Given that Betty's interest in parenting seems minimal, shuffling little Bobby off to the ER is entirely in character. Let someone else handle it; she can't. She can't take care of two children, at least not at the same time, even with help. The times, they were different, but if our neighbor's child was hurt enough to go to the ER my parents wouldn't have had a problem looking after the siblings, even if it was Palm Sunday. We'd just schlepp 'em along with us to church and pull up more chairs at the table for dinner, if need be.
Hi Auburn Annie! Oh my...the days when doctors made house calls, I remember it well!
You're right about procedures that used to be done in the hospital and are now outpatient. I remember when I was a new graduate RN, patients would be in the hospital for 2 weeks of testing! I better stop now, or I'll get on my healthcare soapbox again!
I didn't understand the Francine thing either. Why couldn't Francine (Betty's best friend) take her daughter. What did Palm Sunday have to do with it? I think that it had to be written this way to increase the tension between Betty and Don, and to have the storyline about Don bringing his daughter to the office.
Great sharing with you!
Wasn't it Palm Sunday when Bobby burned himself? A visit to the emergency room seems right. My mother would have done the same thing.
Some of the things I can remember. My mother would use methiolate (awful pink stuff) as an antiseptic for a cut or scratch. Is that stuff still around?
My mother believed in Witch Hazel for everything.
If you were sick, mother would prepare an awful egg nog made of raw eggs, milk, and vanilla extract. Does anybody recall that?
I think Betty jumped on the situation to make Don feel guilty and to make him be involved with the family that day-better dysfunctional attention than no attention! She got to dramatize her role as caretaker and make a bigger deal than it needed to be about how hard her life is.

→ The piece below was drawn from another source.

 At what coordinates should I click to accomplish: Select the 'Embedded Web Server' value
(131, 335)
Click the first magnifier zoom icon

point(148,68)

In 1971 I almost died from a ruptured appendix, 9 years old, semi-conscious. We met the family doctor at the hospital.
That's a good guess, Turtle...because doctors would have responded even on Palm Sunday back then.

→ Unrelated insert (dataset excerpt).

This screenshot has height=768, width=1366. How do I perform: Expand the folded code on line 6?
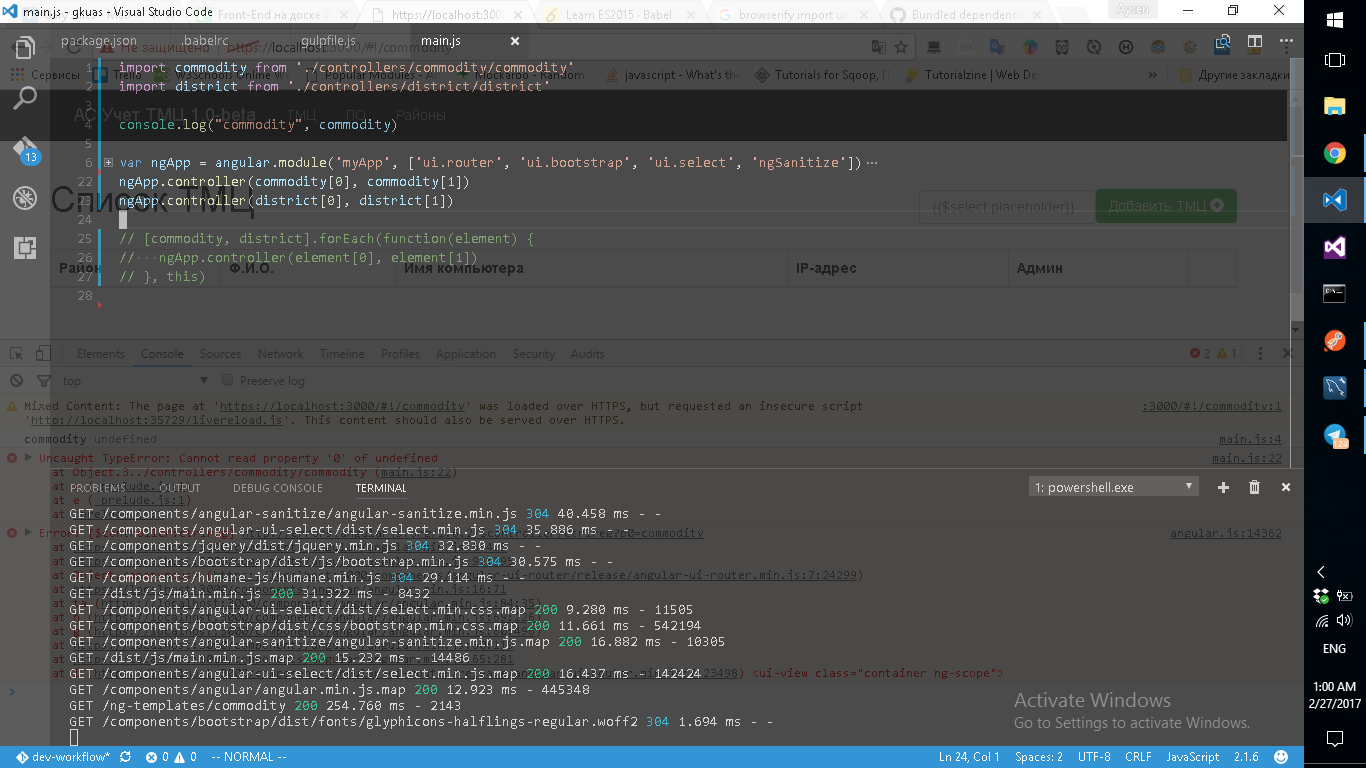[108, 163]
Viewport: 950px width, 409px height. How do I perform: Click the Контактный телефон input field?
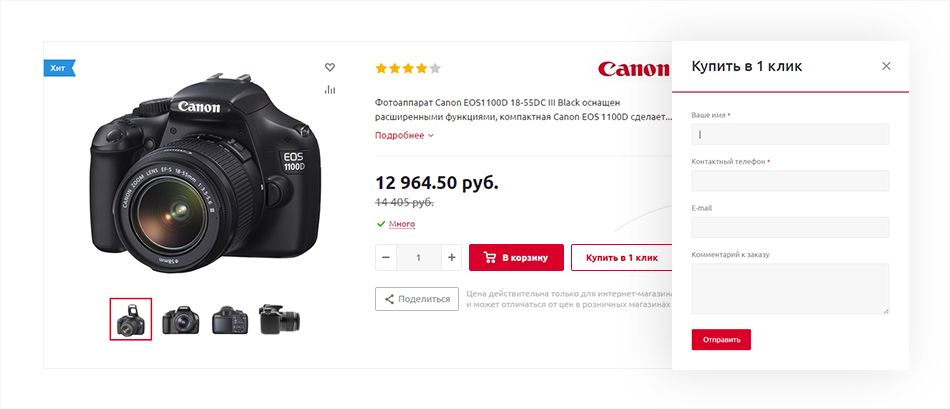790,181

I remember when the doctor came to our house to give us our booster shots of something...That's one thing from back then that I really do wish still existed.
That butter on the burn thing made me laugh so hard.
I was three or four, and it's my first memory ever of going, "holy crap, these people don't know what they're doing! this damned butter is killing me!"
Hi Dry Manhattan! Too funny! Who would have thought that some ice or cold water would do the trick on a minor burn, that's the primary treatment today. And it numbs the pain. I still don't know who invented the butter cure?
Hi Dry Manhattan! Too funny! Who would have thought that some ice or cold water would do the trick on a minor burn, that's the primary treatment today. And it numbs the pain. I still don't know who invented the butter cure?
I double clicked again, it must be close to show time, my hands are shaking!!
i think the butter on the burn thing falls under the category of "don't eat a tuna sandwich and milk on a hot day - it'll kill you.
It was a gaffe for sure. (I posted a comment about it elsewhere.)
I'm an ER doc (in fact I'm on duty right now--goofing off on this site during a bit of down time).
We're always astonished at the minor injuries parents bring their kids in for, i.e., our parents (and the Drapers) would have used common sense.
Just revisiting this thread a year later, LOL. Re: burn treatment, we had a mom bring her poor three-year-old into the ER with a large burn on his entire forearm and hand. She had "treated" the poor tyke with Musterole! For those who don't remember, it was a mentholated preparation!
I wasn't sure who I felt sorrier for, the mom when one of my colleagues assured her that she probably had indeed made it worse, or the poor screaming kid. Thank the Lord he stopped crying immediately when I immersed his arm in cold water. Wow, I hate burns.